PROVIDED ENTRIES section start

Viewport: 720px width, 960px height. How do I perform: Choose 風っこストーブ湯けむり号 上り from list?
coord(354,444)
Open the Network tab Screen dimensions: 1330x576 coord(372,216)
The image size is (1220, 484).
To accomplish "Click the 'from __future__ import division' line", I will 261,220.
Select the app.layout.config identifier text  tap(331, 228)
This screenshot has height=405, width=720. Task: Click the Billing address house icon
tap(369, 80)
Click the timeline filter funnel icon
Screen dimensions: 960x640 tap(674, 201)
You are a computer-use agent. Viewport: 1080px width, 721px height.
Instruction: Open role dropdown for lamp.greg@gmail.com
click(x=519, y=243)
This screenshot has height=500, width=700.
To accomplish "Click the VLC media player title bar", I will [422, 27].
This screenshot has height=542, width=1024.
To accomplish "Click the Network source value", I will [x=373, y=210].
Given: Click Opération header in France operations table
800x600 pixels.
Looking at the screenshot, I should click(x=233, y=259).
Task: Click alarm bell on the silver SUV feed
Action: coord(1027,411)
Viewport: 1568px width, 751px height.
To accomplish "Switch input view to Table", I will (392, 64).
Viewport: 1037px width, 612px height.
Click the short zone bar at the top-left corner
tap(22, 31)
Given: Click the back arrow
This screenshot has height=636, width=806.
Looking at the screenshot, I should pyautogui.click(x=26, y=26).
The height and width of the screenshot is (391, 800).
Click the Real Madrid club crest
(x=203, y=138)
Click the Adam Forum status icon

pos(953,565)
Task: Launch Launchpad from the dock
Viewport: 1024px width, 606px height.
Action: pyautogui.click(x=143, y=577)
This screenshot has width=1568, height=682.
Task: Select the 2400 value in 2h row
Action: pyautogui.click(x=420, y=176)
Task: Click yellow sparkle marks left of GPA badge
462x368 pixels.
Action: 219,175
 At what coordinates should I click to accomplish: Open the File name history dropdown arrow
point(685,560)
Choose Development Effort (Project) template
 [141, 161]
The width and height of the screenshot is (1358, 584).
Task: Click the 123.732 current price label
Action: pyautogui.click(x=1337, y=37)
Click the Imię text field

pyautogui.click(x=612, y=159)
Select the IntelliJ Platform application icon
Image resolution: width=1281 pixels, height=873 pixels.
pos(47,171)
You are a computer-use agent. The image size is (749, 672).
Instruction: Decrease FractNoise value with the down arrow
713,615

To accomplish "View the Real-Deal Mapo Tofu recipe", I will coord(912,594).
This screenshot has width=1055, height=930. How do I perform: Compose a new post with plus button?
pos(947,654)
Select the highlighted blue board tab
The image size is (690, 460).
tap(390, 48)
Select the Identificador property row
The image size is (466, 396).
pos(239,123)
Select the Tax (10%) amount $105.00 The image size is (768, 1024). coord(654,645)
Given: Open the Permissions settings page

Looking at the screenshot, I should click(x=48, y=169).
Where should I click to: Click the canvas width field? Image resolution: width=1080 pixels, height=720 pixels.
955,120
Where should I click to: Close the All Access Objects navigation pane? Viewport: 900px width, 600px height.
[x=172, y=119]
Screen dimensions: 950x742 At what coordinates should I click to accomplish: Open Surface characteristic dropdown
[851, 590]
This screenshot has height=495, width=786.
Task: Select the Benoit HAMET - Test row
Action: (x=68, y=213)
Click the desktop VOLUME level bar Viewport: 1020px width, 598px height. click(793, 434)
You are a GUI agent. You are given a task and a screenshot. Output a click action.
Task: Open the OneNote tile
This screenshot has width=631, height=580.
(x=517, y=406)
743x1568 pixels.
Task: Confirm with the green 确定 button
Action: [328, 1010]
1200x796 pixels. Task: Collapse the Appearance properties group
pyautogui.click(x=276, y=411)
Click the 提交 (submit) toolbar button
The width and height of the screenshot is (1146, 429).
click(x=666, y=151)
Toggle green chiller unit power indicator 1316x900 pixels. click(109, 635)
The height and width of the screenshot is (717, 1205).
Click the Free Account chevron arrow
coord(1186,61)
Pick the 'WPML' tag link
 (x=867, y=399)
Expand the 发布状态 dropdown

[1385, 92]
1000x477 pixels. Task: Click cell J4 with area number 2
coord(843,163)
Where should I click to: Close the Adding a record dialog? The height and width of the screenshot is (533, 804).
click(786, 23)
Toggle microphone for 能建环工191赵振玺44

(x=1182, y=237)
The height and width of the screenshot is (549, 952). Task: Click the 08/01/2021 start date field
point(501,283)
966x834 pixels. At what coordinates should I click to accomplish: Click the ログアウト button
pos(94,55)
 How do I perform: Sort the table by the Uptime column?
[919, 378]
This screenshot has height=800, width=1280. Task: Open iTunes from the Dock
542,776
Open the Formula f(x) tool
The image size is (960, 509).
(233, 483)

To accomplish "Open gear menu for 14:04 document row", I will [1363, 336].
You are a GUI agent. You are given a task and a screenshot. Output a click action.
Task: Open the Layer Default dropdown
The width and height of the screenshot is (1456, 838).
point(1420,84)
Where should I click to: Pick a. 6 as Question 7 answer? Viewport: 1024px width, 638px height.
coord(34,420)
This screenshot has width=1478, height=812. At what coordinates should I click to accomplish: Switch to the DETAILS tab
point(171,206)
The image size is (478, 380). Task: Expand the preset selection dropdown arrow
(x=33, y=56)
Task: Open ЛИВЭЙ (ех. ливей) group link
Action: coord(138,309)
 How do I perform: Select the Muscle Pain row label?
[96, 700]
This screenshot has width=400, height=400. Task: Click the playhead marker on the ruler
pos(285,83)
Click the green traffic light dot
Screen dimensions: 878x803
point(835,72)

PROVIDED ENTRIES section end

THE PROBLEM: In full and without change, transcribe every line of the records above.

EXERCISE SOLUTION:
Viewport: 720px width, 960px height. How do I perform: Choose 風っこストーブ湯けむり号 上り from list?
coord(354,444)
Open the Network tab Screen dimensions: 1330x576 coord(372,216)
The image size is (1220, 484).
To accomplish "Click the 'from __future__ import division' line", I will 261,220.
Select the app.layout.config identifier text  tap(331, 228)
This screenshot has height=405, width=720. Task: Click the Billing address house icon
tap(369, 80)
Click the timeline filter funnel icon
Screen dimensions: 960x640 tap(674, 201)
You are a computer-use agent. Viewport: 1080px width, 721px height.
Instruction: Open role dropdown for lamp.greg@gmail.com
click(x=519, y=243)
This screenshot has height=500, width=700.
To accomplish "Click the VLC media player title bar", I will [422, 27].
This screenshot has height=542, width=1024.
To accomplish "Click the Network source value", I will [x=373, y=210].
Given: Click Opération header in France operations table
800x600 pixels.
Looking at the screenshot, I should click(x=233, y=259).
Task: Click alarm bell on the silver SUV feed
Action: coord(1027,411)
Viewport: 1568px width, 751px height.
To accomplish "Switch input view to Table", I will (392, 64).
Viewport: 1037px width, 612px height.
Click the short zone bar at the top-left corner
tap(22, 31)
Given: Click the back arrow
This screenshot has height=636, width=806.
Looking at the screenshot, I should pyautogui.click(x=26, y=26).
The height and width of the screenshot is (391, 800).
Click the Real Madrid club crest
(x=203, y=138)
Click the Adam Forum status icon

pos(953,565)
Task: Launch Launchpad from the dock
Viewport: 1024px width, 606px height.
Action: pyautogui.click(x=143, y=577)
This screenshot has width=1568, height=682.
Task: Select the 2400 value in 2h row
Action: pyautogui.click(x=420, y=176)
Task: Click yellow sparkle marks left of GPA badge
462x368 pixels.
Action: 219,175
 At what coordinates should I click to accomplish: Open the File name history dropdown arrow
point(685,560)
Choose Development Effort (Project) template
 [141, 161]
The width and height of the screenshot is (1358, 584).
Task: Click the 123.732 current price label
Action: pyautogui.click(x=1337, y=37)
Click the Imię text field

pyautogui.click(x=612, y=159)
Select the IntelliJ Platform application icon
Image resolution: width=1281 pixels, height=873 pixels.
pos(47,171)
You are a computer-use agent. The image size is (749, 672).
Instruction: Decrease FractNoise value with the down arrow
713,615

To accomplish "View the Real-Deal Mapo Tofu recipe", I will coord(912,594).
This screenshot has width=1055, height=930. How do I perform: Compose a new post with plus button?
pos(947,654)
Select the highlighted blue board tab
The image size is (690, 460).
tap(390, 48)
Select the Identificador property row
The image size is (466, 396).
pos(239,123)
Select the Tax (10%) amount $105.00 The image size is (768, 1024). coord(654,645)
Given: Open the Permissions settings page

Looking at the screenshot, I should click(x=48, y=169).
Where should I click to: Click the canvas width field? Image resolution: width=1080 pixels, height=720 pixels.
955,120
Where should I click to: Close the All Access Objects navigation pane? Viewport: 900px width, 600px height.
[x=172, y=119]
Screen dimensions: 950x742 At what coordinates should I click to accomplish: Open Surface characteristic dropdown
[851, 590]
This screenshot has height=495, width=786.
Task: Select the Benoit HAMET - Test row
Action: (x=68, y=213)
Click the desktop VOLUME level bar Viewport: 1020px width, 598px height. click(793, 434)
You are a GUI agent. You are given a task and a screenshot. Output a click action.
Task: Open the OneNote tile
This screenshot has width=631, height=580.
(x=517, y=406)
743x1568 pixels.
Task: Confirm with the green 确定 button
Action: [328, 1010]
1200x796 pixels. Task: Collapse the Appearance properties group
pyautogui.click(x=276, y=411)
Click the 提交 (submit) toolbar button
The width and height of the screenshot is (1146, 429).
click(x=666, y=151)
Toggle green chiller unit power indicator 1316x900 pixels. click(109, 635)
The height and width of the screenshot is (717, 1205).
Click the Free Account chevron arrow
coord(1186,61)
Pick the 'WPML' tag link
 (x=867, y=399)
Expand the 发布状态 dropdown

[1385, 92]
1000x477 pixels. Task: Click cell J4 with area number 2
coord(843,163)
Where should I click to: Close the Adding a record dialog? The height and width of the screenshot is (533, 804).
click(786, 23)
Toggle microphone for 能建环工191赵振玺44

(x=1182, y=237)
The height and width of the screenshot is (549, 952). Task: Click the 08/01/2021 start date field
point(501,283)
966x834 pixels. At what coordinates should I click to accomplish: Click the ログアウト button
pos(94,55)
 How do I perform: Sort the table by the Uptime column?
[919, 378]
This screenshot has height=800, width=1280. Task: Open iTunes from the Dock
542,776
Open the Formula f(x) tool
The image size is (960, 509).
(233, 483)

To accomplish "Open gear menu for 14:04 document row", I will [1363, 336].
You are a GUI agent. You are given a task and a screenshot. Output a click action.
Task: Open the Layer Default dropdown
The width and height of the screenshot is (1456, 838).
point(1420,84)
Where should I click to: Pick a. 6 as Question 7 answer? Viewport: 1024px width, 638px height.
coord(34,420)
This screenshot has width=1478, height=812. At what coordinates should I click to accomplish: Switch to the DETAILS tab
point(171,206)
The image size is (478, 380). Task: Expand the preset selection dropdown arrow
(x=33, y=56)
Task: Open ЛИВЭЙ (ех. ливей) group link
Action: coord(138,309)
 How do I perform: Select the Muscle Pain row label?
[96, 700]
This screenshot has width=400, height=400. Task: Click the playhead marker on the ruler
pos(285,83)
Click the green traffic light dot
Screen dimensions: 878x803
point(835,72)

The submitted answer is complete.